In scena al Politeama una ben fatta riscrittura di Sergio Pierattini della commedia di Plauto


di Carmen Loiacono

E’ tutta colpa degli dèi. Qualsiasi cosa possa andare storto nella vita dell’uomo, di sicuro, dietro, c’è lo zampino loro. E’ la soluzione di comodo suggerita dallo stesso Giove per le magagne umane in “Anfitrione” diretto da Filippo Dini, andato in scena ieri sera al Teatro Politeama per la stagione in corso, ed è anche la chiusura scelta dall’autore, Sergio Pierattini, per quella che è una piena riscrittura della commedia di Plauto a cui si ispira: la realtà è quella che vogliamo vedere e spesso gli inganni non sono tali, ma tacitamente accettati da chi li subisce, salvo poi incolparne gli dèi, appunto.

Classica commedia degli equivoci, Anfitrione prende spunto dalla trama dell’opera latina e pur mantenendone inalterato il significato – le dinamiche umane e della società sono sempre uguali – la modernizza, la rende accessibile a tutti, offrendone una versione più sorniona, decisamente ben fatta.
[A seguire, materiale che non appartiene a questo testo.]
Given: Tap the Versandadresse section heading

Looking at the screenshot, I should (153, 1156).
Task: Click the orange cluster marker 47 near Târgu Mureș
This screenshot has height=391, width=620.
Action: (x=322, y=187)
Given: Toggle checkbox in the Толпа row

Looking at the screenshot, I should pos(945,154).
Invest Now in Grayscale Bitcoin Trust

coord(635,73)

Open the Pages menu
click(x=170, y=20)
Questo Anfitrione è ambientato nel Modenese: il personaggio del titolo (Antonio Catania) è un politico ignorante e rozzo – tutti i personaggi sono ben definiti come da commedia che si rispetti -, sua moglie Alcmena (Barbora Bobulova), è una insegnante di scuole medie sensibile ma frustrata, il suo autista Sosia (Giovanni Esposito) – che in Plauto era il servo – è un sempliciotto con lampi di astuzia che aspira a poco, un posto da valletto al Parlamento, così come sua moglie Bromia (Valeria Angelozzi). Giove, il divino (Gigio Alberti), è autorevole e forse il più incredulo di fronte alla stupidità umana che perde tempo in sciocchezze – i cellulari sempre in mano per esempio -, tralasciando la cosa più importante, l’amore. Certo, quello che il dio intende è soprattutto carnale, ma la sua notte con Alcmena, “rubata” poiché ha le sembianze di suo marito, va ben oltre il semplice tradimento. E lo stesso vale per il suo accompagnatore Mercurio (Valerio Santoro) che si sostituisce a Sosia: entrambi sono, con Pierattini, l’espediente per mettere i personaggi a confronto con il loro io più profondo, sia questa la parte migliore, sia la più oscura.
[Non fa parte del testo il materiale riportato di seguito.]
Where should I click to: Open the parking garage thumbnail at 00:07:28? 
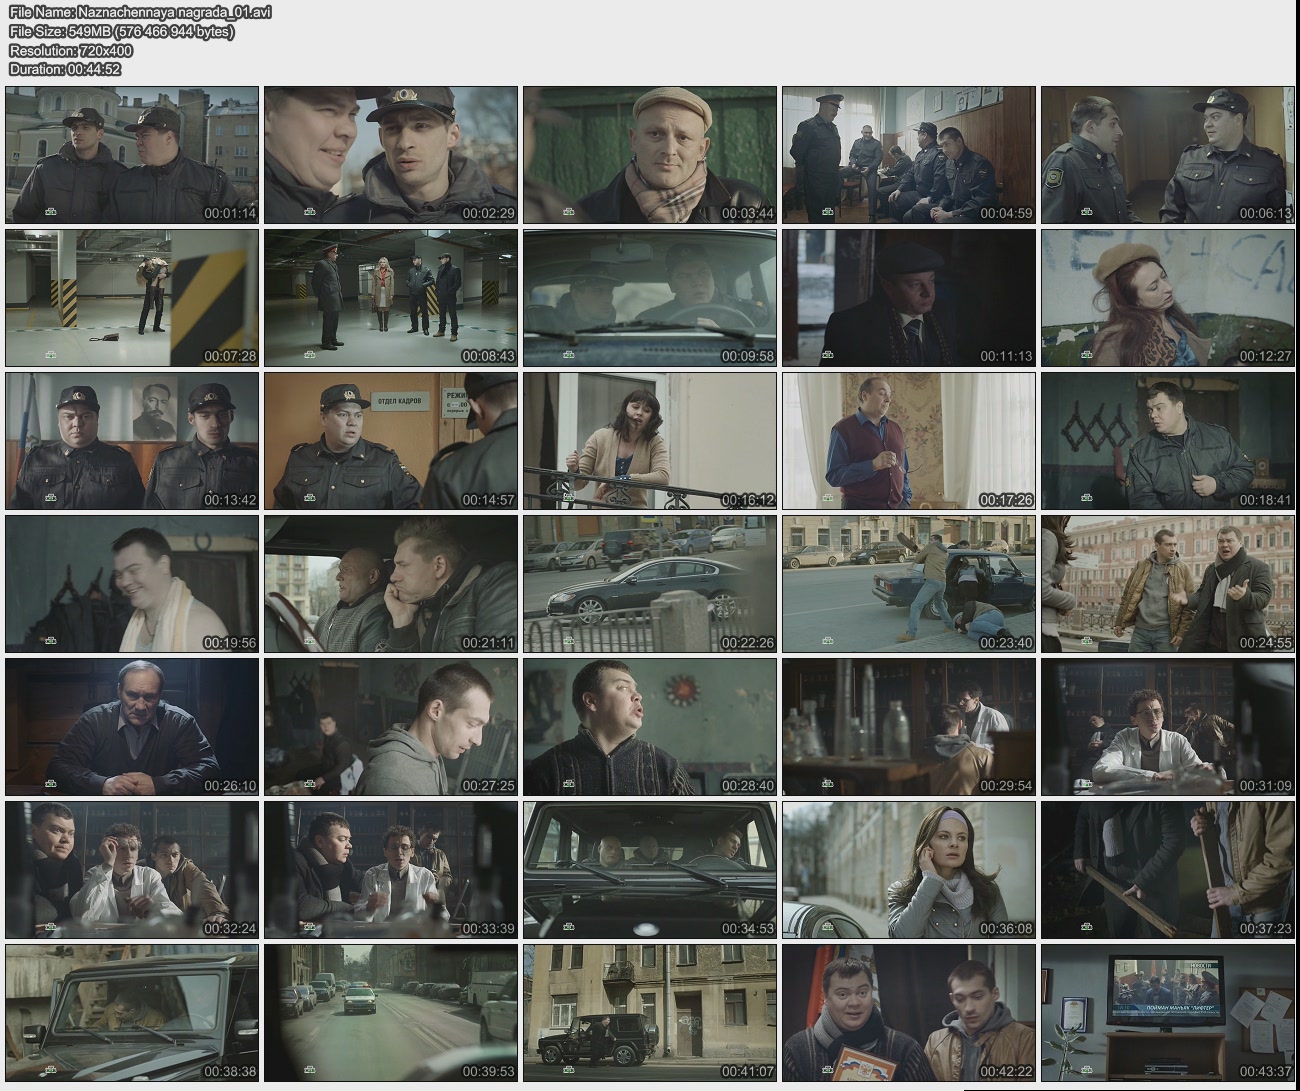pos(132,298)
C’è di più: l’operazione di riscrittura di Anfitrione usa un linguaggio fresco, quasi cabarettistico, con citazioni continue come le canzoni di Pino Daniele, gli inevitabili riferimenti alla politica contemporanea, quando Mercurio minaccia di sparare Sosia di notte nel suo giardino perché la legge glielo permette per esempio, o i tentativi di corruzione dello stesso, con l’offerta del Parco della Vittoria -, sì quello del Monopoli -, e ancora ironiche riflessioni sull’attuale situazione italiana. A un Mercurio che lo respinge da casa propria, infatti, Anfitrione, presto presidente del Consiglio, propone un Ministero a scelta, consigliandogli le Infrastrutture – termine difficile per chi non conosce nemmeno l’uso del congiuntivo –, da preferire alla Cultura, «che te ne fai?», gli dice.

Sono tutti accorgimenti “furbi” che hanno saputo dare agli eppure lunghi dialoghi una freschezza e dinamicità tali da convincere in pieno gli spettatori, sebbene più nella seconda che nella prima parte. Il regista, dal canto suo, ha saputo sfruttare al meglio il testo, la bella scenografia di Laura Benzi e le luci di Pasquale Mari, ma anche l’ottimo cast che aveva a disposizione: a loro, facendoli muovere anche tra le poltrone in platea, ha lasciato la possibilità di interpretare i personaggi portando molto di se stessi, a partire finanche dalle cadenze del parlato, enfatizzando le caratteristiche dei singoli attori, come fossero quelle dei ruoli che stavano portando in scena. E ha funzionato. Perfetta la Bobulova, depositaria dell’aspetto tragico dell’opera, così come Alberti, con il suo sguardo superiore e disgustato per l’umanità, e ancora azzeccati comici Catania ed Esposito: le scene in cui erano presenti entrambi sono state a dir poco esilaranti. Il pubblico, numeroso, ha gradito e salutato con un lungo applauso.